Their initial results show that even in the absence of a transfer mechanism such as the payment of royalties or interest on loans among subsidiaries, a digital platform company can transfer part of its profit to countries with low tax rates. Under Separate Accounting, it can exploit network externalities by manipulating demand and profits in the two countries; under Formula Apportionment itadjusts the number of users to influence the distribution key. This company response to different tax rates leads to distortions, which are analysed and reported in a second set of results. Here, the authors distinguish between the direct and indirect effects of an increase in a country’s tax rate. The direct effect is calculated assuming that the quantities remain fixed in the other country. The indirect effect arises when quantities in the other country are adjusted because of network externalities. In Separate Accounting, the sign of the direct effect depends on the sign of the network externalities: if the latter are positive, then the platform company increases the quantity in the high-tax country, while it lowers it when the externalities are negative. Under Formula Apportionment, the platform always has an interest in lowering the number of users in a high-tax country.

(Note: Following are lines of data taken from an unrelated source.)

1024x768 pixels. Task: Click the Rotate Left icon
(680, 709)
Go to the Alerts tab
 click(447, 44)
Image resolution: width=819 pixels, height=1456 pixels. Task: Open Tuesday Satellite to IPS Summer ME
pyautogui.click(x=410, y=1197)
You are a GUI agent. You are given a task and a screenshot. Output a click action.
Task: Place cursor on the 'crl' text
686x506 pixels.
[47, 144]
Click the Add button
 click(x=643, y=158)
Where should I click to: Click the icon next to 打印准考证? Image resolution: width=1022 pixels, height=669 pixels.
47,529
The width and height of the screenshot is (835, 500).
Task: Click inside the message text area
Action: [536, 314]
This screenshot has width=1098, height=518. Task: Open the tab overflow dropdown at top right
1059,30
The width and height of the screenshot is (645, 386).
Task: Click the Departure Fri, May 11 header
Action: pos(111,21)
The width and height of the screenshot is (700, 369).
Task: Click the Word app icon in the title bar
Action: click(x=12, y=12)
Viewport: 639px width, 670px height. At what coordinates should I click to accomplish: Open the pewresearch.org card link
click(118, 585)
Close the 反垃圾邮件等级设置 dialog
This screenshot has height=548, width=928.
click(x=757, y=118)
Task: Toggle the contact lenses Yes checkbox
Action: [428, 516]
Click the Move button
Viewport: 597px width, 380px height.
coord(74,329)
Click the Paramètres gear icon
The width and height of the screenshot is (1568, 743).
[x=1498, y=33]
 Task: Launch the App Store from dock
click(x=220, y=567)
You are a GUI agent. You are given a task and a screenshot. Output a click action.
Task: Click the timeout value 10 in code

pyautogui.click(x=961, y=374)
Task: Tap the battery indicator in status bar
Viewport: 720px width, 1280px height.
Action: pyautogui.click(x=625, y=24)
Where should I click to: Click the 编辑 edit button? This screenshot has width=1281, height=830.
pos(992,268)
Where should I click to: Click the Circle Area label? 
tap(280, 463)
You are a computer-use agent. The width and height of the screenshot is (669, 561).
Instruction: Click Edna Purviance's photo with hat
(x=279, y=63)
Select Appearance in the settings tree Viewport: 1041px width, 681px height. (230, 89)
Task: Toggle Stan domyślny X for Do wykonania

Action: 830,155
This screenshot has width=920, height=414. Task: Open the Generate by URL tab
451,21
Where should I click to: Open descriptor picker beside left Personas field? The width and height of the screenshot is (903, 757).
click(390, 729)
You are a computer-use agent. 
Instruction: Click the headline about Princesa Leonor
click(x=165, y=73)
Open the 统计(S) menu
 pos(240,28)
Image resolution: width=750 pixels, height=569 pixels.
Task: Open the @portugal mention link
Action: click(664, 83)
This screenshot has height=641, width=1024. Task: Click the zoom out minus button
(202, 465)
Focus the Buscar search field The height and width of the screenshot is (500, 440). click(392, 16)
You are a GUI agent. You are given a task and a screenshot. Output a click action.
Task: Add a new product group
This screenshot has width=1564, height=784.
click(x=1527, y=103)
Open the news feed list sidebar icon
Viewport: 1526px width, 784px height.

Thus, we see that when externalities are positive, the effect of a tax increase on prices and quantities are the opposite under the two systems: prices fall in high-tax countries under Separate Accounting but increase under Formula Apportionment.
Bloch and Demange conduct a number of simulations in order to compare prices, profits and fiscal revenues in the two different profit-splitting systems. Their simulations show that distortions are higher under the Formula Apportionment than under Separate Accounting. Moreover, the two countries disagree in the choice of the profit-splitting regime: given fixed tax rates, the high-tax country has higher fiscal revenues under Separate accounting whereas the low-tax country has higher fiscal revenues under Formula Apportionment
(1) Cf the authors’ analysis – Le Monde editorial, 27 Juillet 2021 : « L’accord de Venise sur la taxation des multinationales reste à négocier »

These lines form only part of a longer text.